Ullrich, the author, is German, born there in 1943 during the war, and it’s this nativity that gives his unsparing criticism of Hitler and his followers a moral weight it might otherwise lack. There is no trimming, no faint praise of the Nazis for making the trains run on time, no points for restoring German national morale after the devastation of the Great War—there is nothing here but unflinching critical analysis of the most heinous crimes ever carried out under the authority of government, all while focusing like a laser on the man from whose brain it all sprung.

This blog is not a full-on review of this book, simply a whole-hearted endorsement of it for anyone who wants to understand how the most evil regime in history came to power, held onto it for 12 years while demonizing Jews and other minorities, waged brutal and genocidal war, and then was utterly destroyed by the combined Allied might of the world’s leading democratic and communist regimes.

It is of course a story of unimaginable horror, but Ullrich’s real gift is helping us to see Hitler and his fellow Nazis as people, not as monsters.

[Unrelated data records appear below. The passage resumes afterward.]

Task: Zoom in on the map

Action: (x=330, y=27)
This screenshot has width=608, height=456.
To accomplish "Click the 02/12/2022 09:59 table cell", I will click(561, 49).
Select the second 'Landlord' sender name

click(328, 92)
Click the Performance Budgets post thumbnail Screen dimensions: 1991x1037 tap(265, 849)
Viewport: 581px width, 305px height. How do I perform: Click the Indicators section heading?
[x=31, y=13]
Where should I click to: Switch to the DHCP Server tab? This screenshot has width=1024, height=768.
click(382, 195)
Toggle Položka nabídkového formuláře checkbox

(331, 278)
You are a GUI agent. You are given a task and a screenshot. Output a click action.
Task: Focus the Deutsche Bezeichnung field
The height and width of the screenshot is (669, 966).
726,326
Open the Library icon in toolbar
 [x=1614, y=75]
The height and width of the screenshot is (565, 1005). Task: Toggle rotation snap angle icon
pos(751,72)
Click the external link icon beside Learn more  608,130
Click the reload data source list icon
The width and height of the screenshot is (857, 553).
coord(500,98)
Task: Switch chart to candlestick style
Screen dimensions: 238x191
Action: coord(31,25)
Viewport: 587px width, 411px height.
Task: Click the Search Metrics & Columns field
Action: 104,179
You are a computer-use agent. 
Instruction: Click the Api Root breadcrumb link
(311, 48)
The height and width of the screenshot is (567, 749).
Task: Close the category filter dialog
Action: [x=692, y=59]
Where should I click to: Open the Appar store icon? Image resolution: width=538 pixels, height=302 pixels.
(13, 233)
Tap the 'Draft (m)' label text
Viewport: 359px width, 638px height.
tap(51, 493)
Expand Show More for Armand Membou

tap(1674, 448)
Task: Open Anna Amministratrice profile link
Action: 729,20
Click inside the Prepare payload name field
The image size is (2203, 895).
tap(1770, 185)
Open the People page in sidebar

This is important because, as he points out in the first volume, if they were in fact monsters then everything they did would be explainable. The fact is, they were flesh-and-blood human beings, which demands of good historians that they explain how the Nazis came to power with all their sociopathic and full-throated hatred for Jews, Eastern Europeans, and communists in full view. There were no secrets about what they intended to do. They then led one of the most cultured societies in Europe—not against its will, according to Ullrich—down the path of total war and ethnic annihilation, at the cost of hundreds of millions of lives.

To do all this is no easy task, but Ullrich pulls it off. Even as we already know the outcome, it is still a riveting story. Across 600+ pages of text we witness the invasion of Poland and the beginning of World War II, the air war with Britain, the fall of Paris, the titanic struggle with the Soviet Union, the enslavement and butchery of millions on the Eastern front, the Allied landing and the liberation of Europe, and the ongoing and horrific Final Solution. Through it all, Ullrich “normalizes” Hitler and in the process makes him seem more inhuman than ever, Still, as he writes, “there will always be aspects of Hitler we cannot explain.”

No matter how many books, documentaries, and films are produced about them, the story of Adolf Hitler and the National Socialists will remain a repelling and fascinating part of our history of which we can’t get enough. It is a subject that is both timely and bottomless. As Ullrich wrote in Volume 1, there will never be a “definitive” biography of Hitler because “people will never stop pondering this mysterious, calamitous figure. Every generation must come to terms with Hitler.”

As another German historian, Eberhard Jäckel wrote, “We Germans were liberated from Hitler, but we’ll never shake him off. Hitler will always be with us, with those who survived, those who came afterwards and even those yet to be born. He is present—not as a living figure, but as an eternal cautionary monument to what human beings are capable of.”

Adolf Hitler and the Nazis came to power 90 years ago this week, on January 30, 1933. The world is still coming to grips with the horrors of the Third Reich, even as anti-Semitism and authoritarianism are both again on the rise.

It is a stark warning to all of us that, though Hitler and his regime may be gone, their legacy and influence are not. Right now, there are those seeking power by demonizing other people and feeding the worst instincts to hate and fear other human beings. Hitler reminds us, as Ullrich concludes, “how thin the mantle separating civilization and barbarism actually is.”

We stand by and say nothing at our peril.